中国への評価が極めて低い日本では、それほど重視されていないこの出来事。しかし、世界的には「歴史的大事件」といわれている。今回は、冷戦後の現代史を振り返りながら、世界のパワーバランスがどう変化してきたか見てみよう。
1991年12月25日、ソ連が崩壊し、戦後長くつづいた「冷戦時代」「米ソ二極時代」は終わった。これは、米国による「一極時代」の到来を意味していた。一方、欧州も新しい時代を迎えた。欧州は冷戦時代、西半分を米国に、東半分をソ連に支配されていた。
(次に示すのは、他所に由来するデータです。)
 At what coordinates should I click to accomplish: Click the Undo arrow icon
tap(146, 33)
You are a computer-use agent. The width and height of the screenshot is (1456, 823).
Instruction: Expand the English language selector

しかし、ソ連崩壊で、西欧と東欧が一つになる道が開けたのだ。
「怖い東の白熊(ソ連)の死」。これは、世界から欧州の脅威が消滅したことを意味する。つまり、もはや米国に守ってもらう必要はない。そして、欧州の指導者たちは、大きな野望を抱いた。「もう一度、欧州に覇権を取り戻そう! 」。
どうやって? 著名なフランスの経済学者ジャック・アタリは、こう言っている。「通貨統合・政治の統一・東欧やトルコへのEC(=現在のEU)拡大。これらが実現できれば、欧州は二一世紀米国をしのぐ大国になれるだろう」。かつてのように欧州の一国だけで覇権をとることは、不可能。しかし、西欧と東欧が一体化し「一つの国」になれば、「米国から覇権を奪える」というのだ。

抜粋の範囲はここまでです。